____ Task material

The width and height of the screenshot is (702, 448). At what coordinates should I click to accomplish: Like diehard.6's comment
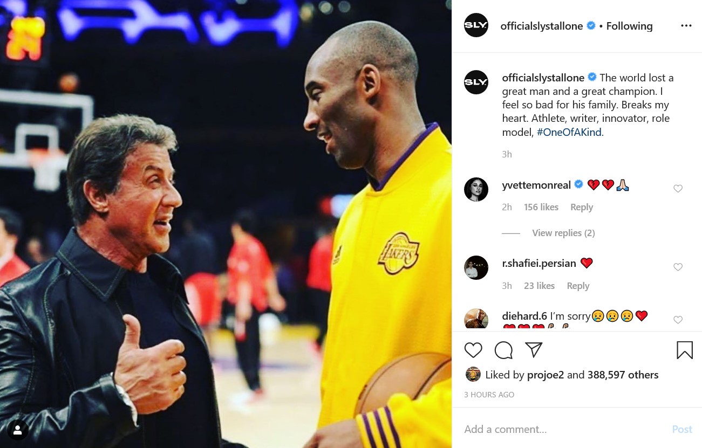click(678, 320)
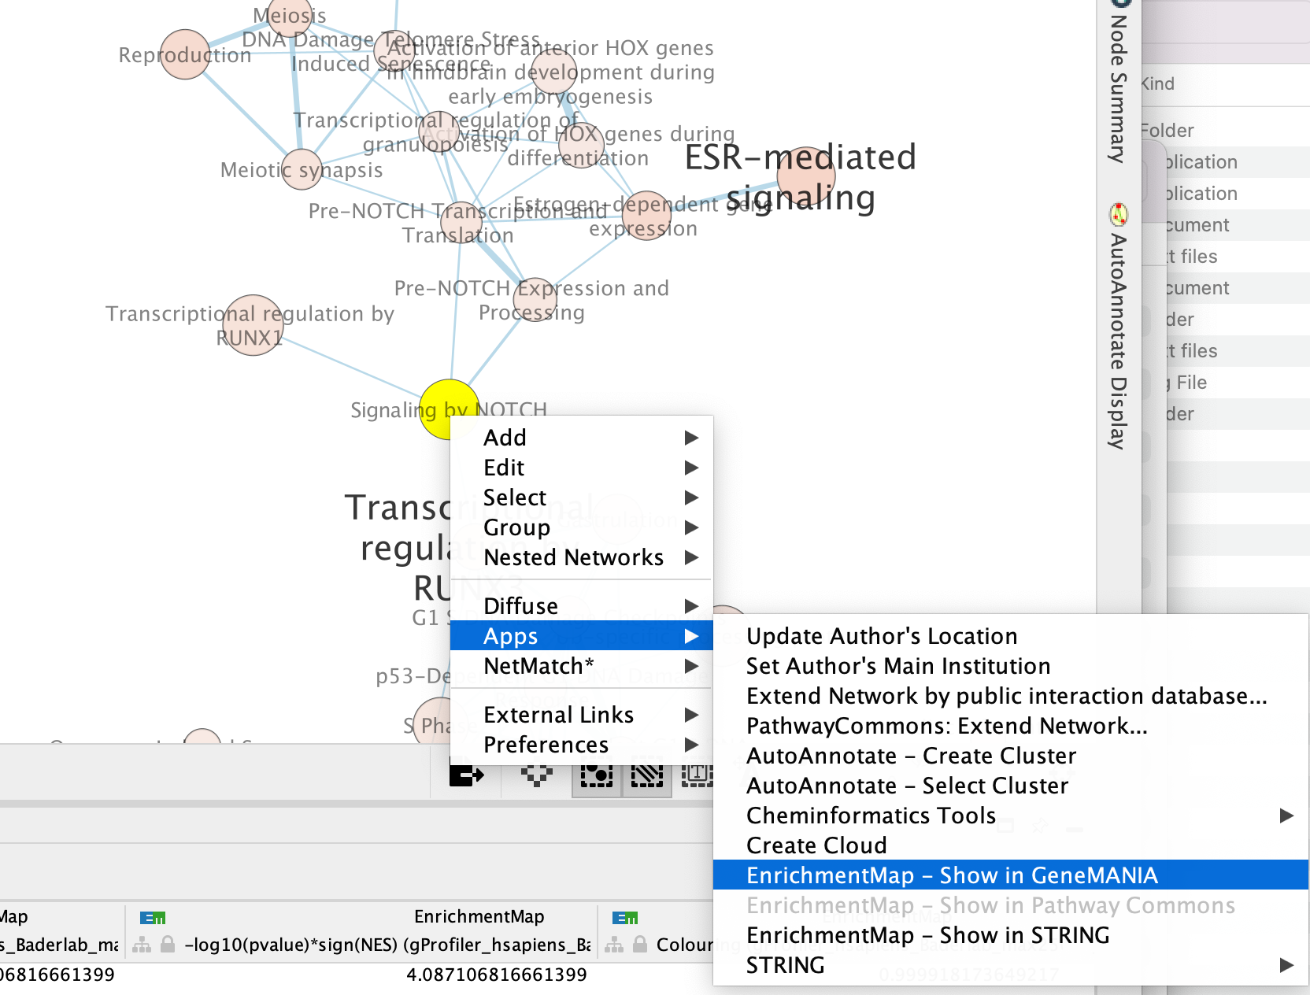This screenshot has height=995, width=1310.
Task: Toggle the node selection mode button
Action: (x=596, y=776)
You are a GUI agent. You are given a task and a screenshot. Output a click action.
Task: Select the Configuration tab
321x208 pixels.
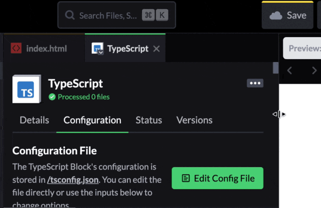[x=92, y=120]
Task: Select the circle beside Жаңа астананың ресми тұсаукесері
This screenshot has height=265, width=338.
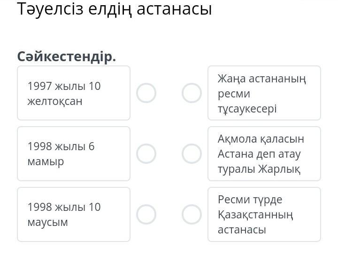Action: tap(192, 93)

________
____ Task material

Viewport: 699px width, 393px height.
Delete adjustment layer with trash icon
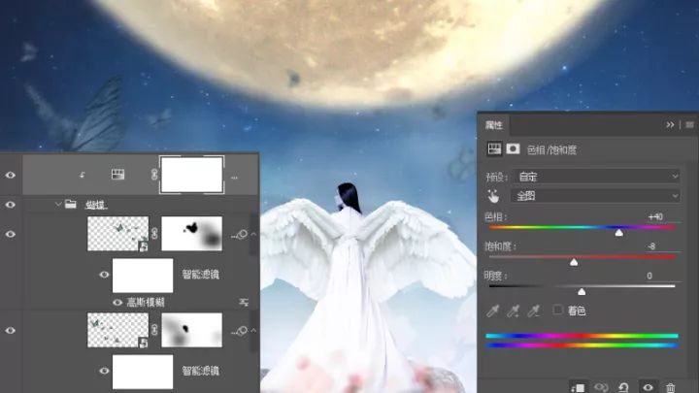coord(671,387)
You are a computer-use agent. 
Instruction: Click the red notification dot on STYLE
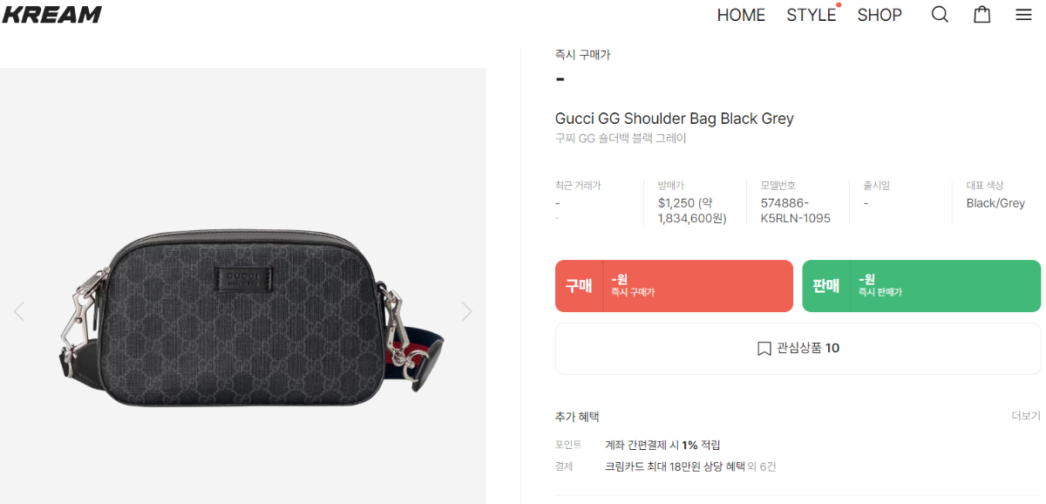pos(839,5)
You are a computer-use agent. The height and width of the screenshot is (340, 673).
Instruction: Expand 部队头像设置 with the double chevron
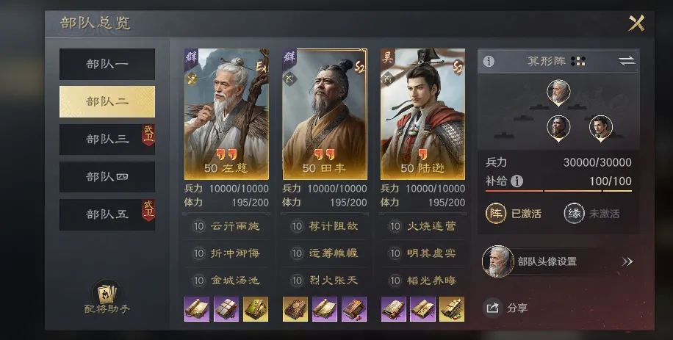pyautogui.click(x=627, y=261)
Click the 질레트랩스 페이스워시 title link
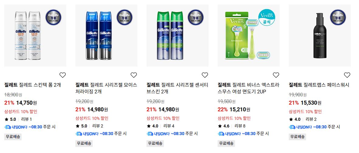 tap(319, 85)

________
____ Task material

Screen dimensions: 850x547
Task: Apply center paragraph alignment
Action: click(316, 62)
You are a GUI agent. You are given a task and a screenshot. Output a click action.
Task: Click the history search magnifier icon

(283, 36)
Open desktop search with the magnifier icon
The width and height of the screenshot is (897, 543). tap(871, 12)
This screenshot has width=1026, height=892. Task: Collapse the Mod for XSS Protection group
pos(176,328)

________

(Problem description):
Search the preceding listing for "computer" and extract every line where it is found.

(Response to the task):
You are a computer-use agent. 
You are a computer-use agent. The height and width of the screenshot is (340, 673).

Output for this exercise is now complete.